As described above, according to the apparatus of the present embodiment, when measuring the shape of the object to be measured 5, the central axis of the object to be measured 5 does not have to be precisely aligned with the central axis direction of the measuring device, and the shape can be calculated easily. By determining the predetermined central axis direction of the object to be measured 5 from the position of the mark 12 placed on the object to be measured S, it is possible to perform a correction calculation to match the axial direction of the measuring device with the axial direction of the object to be measured 5. Therefore, shape measurement errors caused by misalignment between the central axis of the measuring device and the object to be measured 5 can be removed, and the shape of the object to be measured 5 can be measured with extremely high accuracy.

[Effects of the Invention] As described above, according to the present invention, in order to calculate the center axis of the object to be measured from the measurement data when measuring the shape of the object to be measured, the direction of the measurement center axis of the measuring device is calculated from the shape measurement data. This has the effect of allowing the shape of the object to be measured to be measured with high precision.

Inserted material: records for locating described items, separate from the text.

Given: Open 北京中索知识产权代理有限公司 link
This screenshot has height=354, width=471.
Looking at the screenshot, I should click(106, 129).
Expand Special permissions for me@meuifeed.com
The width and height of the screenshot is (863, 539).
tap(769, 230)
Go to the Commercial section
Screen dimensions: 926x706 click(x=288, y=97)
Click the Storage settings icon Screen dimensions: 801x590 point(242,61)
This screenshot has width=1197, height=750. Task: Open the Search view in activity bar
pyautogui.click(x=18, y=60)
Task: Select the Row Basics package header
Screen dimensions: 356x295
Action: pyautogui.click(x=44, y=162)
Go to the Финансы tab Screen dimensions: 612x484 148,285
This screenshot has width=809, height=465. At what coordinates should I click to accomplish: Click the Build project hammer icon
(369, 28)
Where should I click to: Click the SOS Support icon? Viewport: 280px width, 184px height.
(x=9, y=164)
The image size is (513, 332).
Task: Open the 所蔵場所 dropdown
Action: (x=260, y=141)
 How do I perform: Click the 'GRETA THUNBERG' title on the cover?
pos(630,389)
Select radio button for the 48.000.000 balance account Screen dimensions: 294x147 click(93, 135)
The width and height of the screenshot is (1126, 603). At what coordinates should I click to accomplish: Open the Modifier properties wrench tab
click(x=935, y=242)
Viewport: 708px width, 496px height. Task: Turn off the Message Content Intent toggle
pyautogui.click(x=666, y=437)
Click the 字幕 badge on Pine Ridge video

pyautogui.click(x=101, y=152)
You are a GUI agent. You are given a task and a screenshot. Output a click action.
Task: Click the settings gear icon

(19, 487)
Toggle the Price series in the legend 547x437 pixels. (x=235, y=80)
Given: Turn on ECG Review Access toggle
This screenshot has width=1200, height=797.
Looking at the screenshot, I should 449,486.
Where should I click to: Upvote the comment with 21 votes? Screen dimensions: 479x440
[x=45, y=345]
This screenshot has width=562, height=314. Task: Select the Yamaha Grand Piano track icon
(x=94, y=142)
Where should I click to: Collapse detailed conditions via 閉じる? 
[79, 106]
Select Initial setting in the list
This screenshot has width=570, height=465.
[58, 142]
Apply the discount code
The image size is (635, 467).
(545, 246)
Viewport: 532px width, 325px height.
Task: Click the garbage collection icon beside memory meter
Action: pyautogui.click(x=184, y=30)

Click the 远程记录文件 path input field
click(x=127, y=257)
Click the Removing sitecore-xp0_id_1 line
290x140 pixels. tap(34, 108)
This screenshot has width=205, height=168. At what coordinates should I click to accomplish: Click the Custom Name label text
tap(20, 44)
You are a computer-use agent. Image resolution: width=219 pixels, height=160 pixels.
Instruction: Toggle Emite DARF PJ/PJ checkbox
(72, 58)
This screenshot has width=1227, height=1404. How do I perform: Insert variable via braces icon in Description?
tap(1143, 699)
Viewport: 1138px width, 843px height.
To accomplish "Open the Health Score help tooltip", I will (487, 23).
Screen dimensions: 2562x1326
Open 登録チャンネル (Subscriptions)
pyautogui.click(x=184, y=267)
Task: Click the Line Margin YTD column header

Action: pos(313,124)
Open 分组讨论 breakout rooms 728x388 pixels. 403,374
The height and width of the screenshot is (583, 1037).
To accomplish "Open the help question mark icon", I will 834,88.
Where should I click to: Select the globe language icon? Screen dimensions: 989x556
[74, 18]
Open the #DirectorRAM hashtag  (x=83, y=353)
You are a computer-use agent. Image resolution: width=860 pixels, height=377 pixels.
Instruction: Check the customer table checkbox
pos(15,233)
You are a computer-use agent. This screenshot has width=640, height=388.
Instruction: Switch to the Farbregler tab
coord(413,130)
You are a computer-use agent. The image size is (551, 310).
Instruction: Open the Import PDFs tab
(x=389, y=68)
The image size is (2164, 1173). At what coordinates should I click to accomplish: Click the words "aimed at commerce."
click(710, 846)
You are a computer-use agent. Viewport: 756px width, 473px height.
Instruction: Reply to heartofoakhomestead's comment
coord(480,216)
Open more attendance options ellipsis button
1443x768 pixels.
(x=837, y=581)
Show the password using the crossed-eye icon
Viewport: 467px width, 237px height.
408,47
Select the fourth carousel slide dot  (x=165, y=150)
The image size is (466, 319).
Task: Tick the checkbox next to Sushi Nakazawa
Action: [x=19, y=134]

[Brief explanation of the drawing]

FIG. 1 is a schematic configuration diagram showing an optical shape measuring device according to an embodiment of the present invention, FIG. 2 is a perspective view showing an enlarged main part of the device of the above embodiment, and FIG. 3 is a schematic diagram showing a conventional device. FIG. In the figure, la, lb - optical sensor, 2, 3 movement mechanism,
7 a', 7 b-first calculation section, 11A-second calculation section, 12-mark. In addition, in the figures, the same reference numerals indicate the same or corresponding parts.

Claims (1)

[Scope of Claims] An optical sensor that irradiates a measured object with a laser beam and detects the incident position of the reflected light, and a displacement between the incident position of the reflected light detected by the optical sensor and a known reference detection point. a first calculation section connected to the optical sensor to calculate the amount; a second calculation section that converts the displacement amount calculated by the first calculation section into the shape of the object to be measured; In an optical shape measuring device comprising a moving mechanism for moving relative to the object to be measured, when measuring the shape of the object to be measured, there is a part that can be detected by the optical sensor along a predetermined central axis direction of the object to be measured. When arranging a plurality of marks and converting the shape of the object to be measured in the second calculation section, a line connecting the centers of the plurality of marks is set as a predetermined central axis direction of the object to be measured. An optical shape measuring device, characterized in that the shape of the object to be measured is calculated based on the amount of displacement from the first calculation section.